Tuesday, 6 December 2011

Deep Breaths – Part One – Day Four

After our ride in an ambulance and decorating disaster we were seen, soothed and sent home under doctor's orders to return to hospital if he got any worse, or if we were worried.

I feel for paediatricians, all doctors actually, because I think they have to tread a fine line between dismissing concerns and scaring the shit out of parents. We returned to the hospital that week, and to our GP on ‘Day Four’ which is the bit of the bronchiolitis timeline which is often the tipping point. Indeed, it was around day four of being poorly with bronchiolitis the first time, when he was just a few weeks old, that Newborn was admitted to hospital last year.

I won’t say those days were easy. It is hard to sleep when you are supposed to be ever alert to the speed of someone small and fairly quiet breathing, and looking for subtle physical signs (like air sucking in somewhere under their chin that is always obscured by shadow) in the dark. In the end I ‘slept’ with clothes on, and Thathusband and I held our phones all night, our bed rearranged so our heads were at the foot end and our faces close to his.

We took temperatures and had a conversation every two or three hours about whether he was improving, or getting worse, or significantly more sick seeming then he had been when the ambulance came.

On the fourth day though, he was fairly chirpy. Sleepy, breathing a bit fast, bunged up. His temperature had dipped and was no longer giving the sort of results which make you take a deep breath and then do them a gain in case you’ve gone nuts. The GP was happy, though again suggested vigilance.

We decided to head for family, to go back to my parents where the boys could be spoiled and looked after, where there were kind hearts and safe hands for them and us. We took the journey slowly, Newborn was fine, breathing normally, his brother fell asleep after a long, half dazed monologue not unlike Baz Luhrmann’s Sunscreen – wise words and snatches of insight from a booster seat in the back. ‘The thing with girls, mummy’ for example, ‘is they just don’t get boys’. And ‘do you know, there are people who we haven’t met who probably don’t like us’.

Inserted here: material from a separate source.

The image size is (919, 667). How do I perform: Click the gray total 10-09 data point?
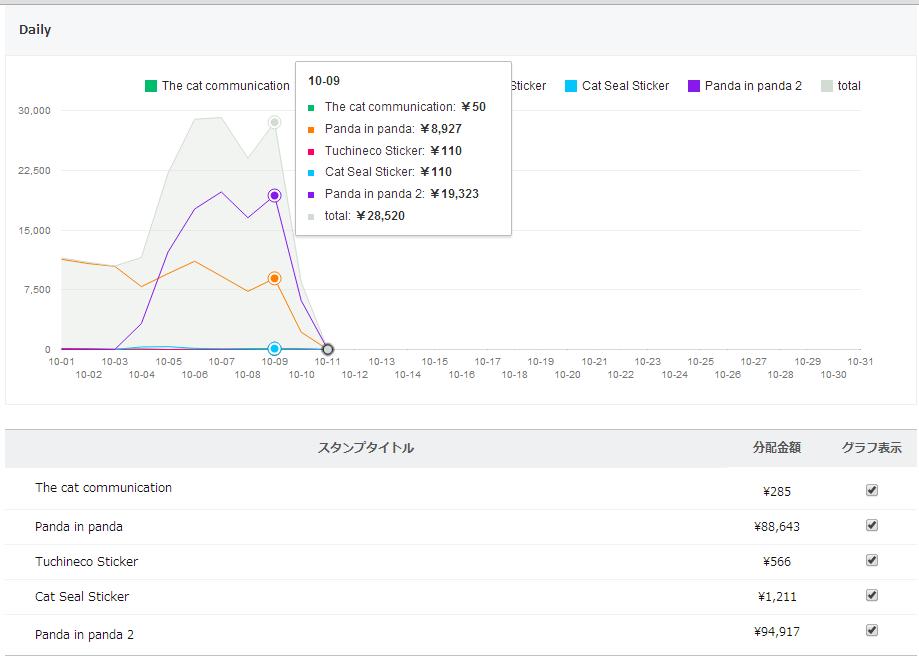274,122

We arrived late-ish but to cuddles and tea, and Newborn remained peaceful and oblivious, pulling that cutesy trick they do where everyone says ‘You would NEVER KNOW he’d been sick for a day in his life’. The relief was palpable, as I pinched salami from the fridge like a teenager. Sadly though, it wasn’t to be. When he woke up he started groaning and grunting and breathing fast and, well, struggling. Nasty word that, struggling, when you can see it in front of you in the body of a toddler who is arching to get the air in.

We went to my parents’ local hospital and again were observed. Another phrase I kept hearing was ‘he’s working too hard’. My poor soldier, body braving it to be greeted with a description you’d expect about an overstretched employee. His sats and obs were okay (get me with the lingo) and we waited around in the bright light of children’s A&E, with nice nurses and friendly young doctors. Me, my son and my mum, rugged musketeers. I felt sorry for my mum then, I had mine with me and newborn had his, she was the last line of mothering defence in a nothing land of waiting for him to get better from his ‘stable’ position.

There are signs when being poorly and finding things like breathing a bit strained morph into more dangerous battles. Rapid breathing, nostrils flaring, under the rib cage pulling in, intercostal recession, greyish lips, rasps and wheezes and pauses. I’d add the slight shuddery strangeness of a small body myself, the pull and fight which is increasingly ragged and limp at the edges.

When they come, they come. I’m no two-time loser, it only took a few moments to consider the escalation and then march out of our cubicle and push the fuck in to a conversation between two nurses. Here’s a scary thing: even more than paramedics, paediatric nurses are fucking ace at smiling and gliding around, chatting to you and your child, entwining simple baby descriptions with medical instructions and smiles as they push an emergency button and organise for you to be taken to a ward and treated. Like a Disney princess on ice, she slid around attaching tubes:

‘Well Newborn, we’ll be seeing a bit of you now I should think. Mum could you hold him, that’s right, his head as well. Tighter, I don’t want him to wriggle. You are a strong boy. Are you Grandma? Could you just hold his arms down too, and mum can put her arm across his shoulders so he stays still. He won’t like this. They never do. Yes, you are very strong Newborn. Come on, nearly there. All finished.’

He was admitted, for four days. Once in, you aren’t allowed out until they can breathe unassisted for 24 hours. It can, strangely, feel like an imposition even though the prospect of your child, any child, not being able to breathe without help is, in reality, unthinkable.

Time stood still. And we waited for the monitor screen to show consistent 100 percent oxygen saturation. For four days.